Love this list of metrics to track around loyalty programs, which I’m adapting to Member Retention http://blog.cxloyalty.com/9-rewards-program-metrics-you-should-be-tracking. My comments are in red:

  1. Activation rate (a.k.a. Acquisition Rate)–is the number of new members joining your loyalty program. Even longstanding rewards programs should be adding new members periodically. Low or drastically declining activation rates indicate a troubled program. 
  1. Usage rate (earning velocity) – Are members using the program? Keep track of how often they make purchases or perform other activities to earn points[…]. For us, this would translate into: are members using their discounts? are they opening member e-zines? 
  1. Time to first spend–is how long it takes new members to spend their points (hint: the shorter the better). New members spending points quickly is a good indicator of high purchase frequency (more purchases = more points to spend) and that they see value in the program. Again, a pretty direct correlation here. While our members don’t accrue points, there is a time-to-first spend here that would be how long after their purchase/renewal of membership. I would also be interested in a time-to-second spend, since a lot of people join or renew specifically to get discounts on a particular performance — so that first spend would be automatic. The real test is how long it takes them to use the membership again.
  1. Frequency – refers to both current and desired member behaviors and is used to set program benchmarks and goals. Current behaviors are what your customers are doing now, such as frequency of purchase or frequency of interaction. Desired behaviors are what you want members to do – like “increase frequency of visits, spend or engagement by 20%. How often are members buying tickets?
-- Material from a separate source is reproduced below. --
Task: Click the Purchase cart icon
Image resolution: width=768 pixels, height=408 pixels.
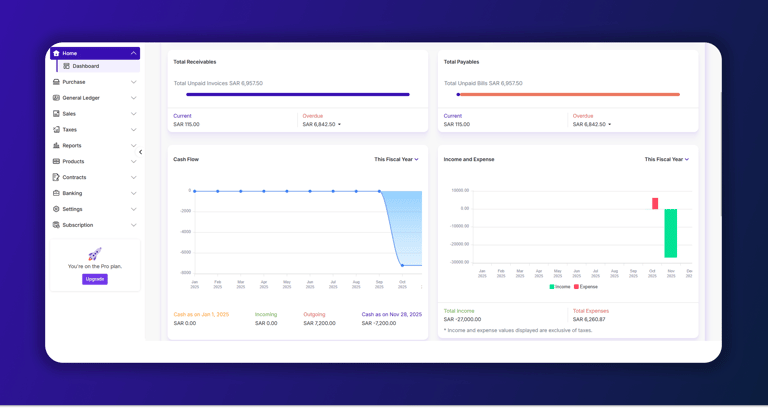Action: [x=56, y=82]

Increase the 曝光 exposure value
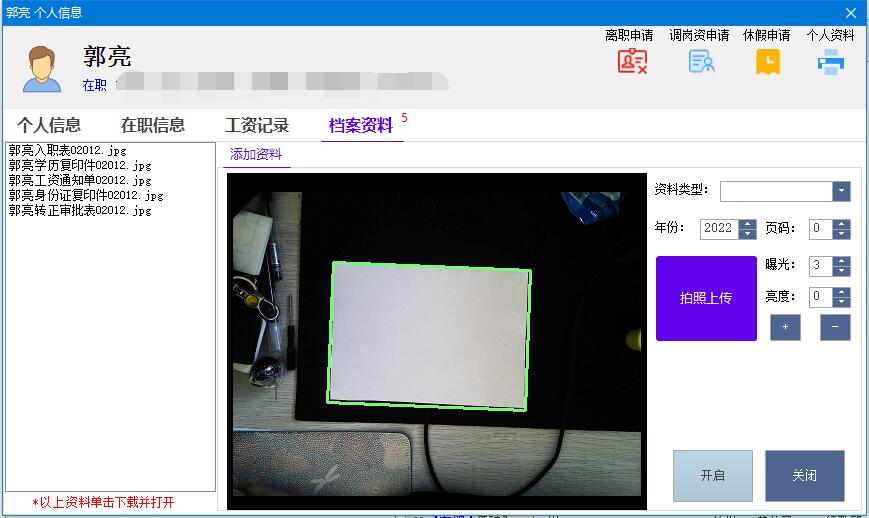coord(842,261)
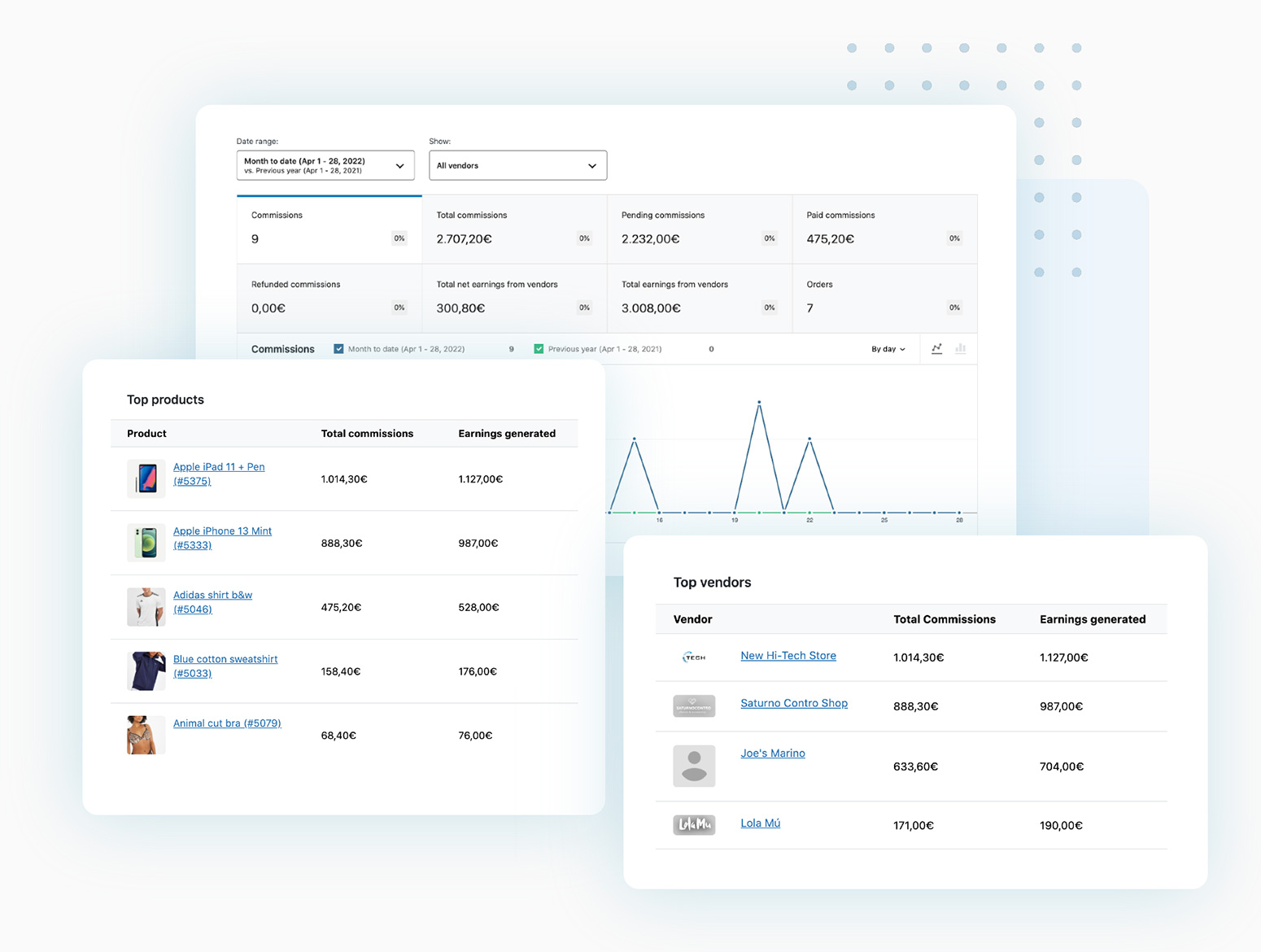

How often are they opening their emails? 
  2. Breakage rate –is the percentage of points issued that are unspent (divide total number of points unspent by total points ever issued). Breakage is inevitable, but a rate higher 50% is a red flag your members aren’t using the program (read: aren’t engaged). I don’t think this one is directly applicable to us, but I’m interested in the idea of creating a proxy point system for breakage rate — a check in moment 3 months, 6 months, 9 months, 12 months after the membership is purchased in which the percentage of “worth” of their membership is calculated. If they bought a $65 membership, have they gotten their money’s worth in discounts and free admission yet? Filing this away into a “maybe set this up later” ideas bank. 🙂
  1. Churn rate – or attrition rate, is the rate at which customers leave a business, or in this case, a rewards program. Long periods of inactivity (usually 18 months) or cancellations are measures of negative churn. Yep.
  1. Inactivity rate – is a measure of the time elapsed since a member’s last interaction with the program. Keep an eye on inactivity rates – prolonged inactivity leads to negative churn. Similar to frequency, but measured in time as opposed to # of events. This is pretty novel, and something I’d like to set up.
  1. Redemption – Usage rate is important, but if your members are holding onto all their points (read: not redeeming), that means they’re not engaging. Redemption is the “aha” moment when a member cashes in hard-earned points for something they want – it’s when they experience the value in your program and your brand. Not sure that this is applicable, since again, we don’t use points.
  1. Advocacy – Beyond your Net Promoter Score (which measures whether someone would recommend your business), social sites like Yelp and Foursquare help you go a step above that to see whether someone actually did recommend your business and what they had to say about it. You can also monitor what people are saying about you and track brand engagement with analytics tools built into social sites like Facebook, Twitter and LinkedIn. These candid comments on social can help keep positive momentum going among your fans’ networks, or help you understand where improvements can be made. Great idea, I’d love to work with our social media department to measure whether or not our members are advocating for us on Facebook, Twitter.

Aim for the “bell curve”
The best way for loyalty program managers to track program success is to use all the program data and loyalty metrics listed above. A quick snapshot of successful rewards programs should look like a bell curve: The lower section of the curve represents low usage or inactive members; the middle is engaged users; the end is super-users. If most of your users are on the left end of the curve, your program is in trouble. Learn more about signs of a troubled program here.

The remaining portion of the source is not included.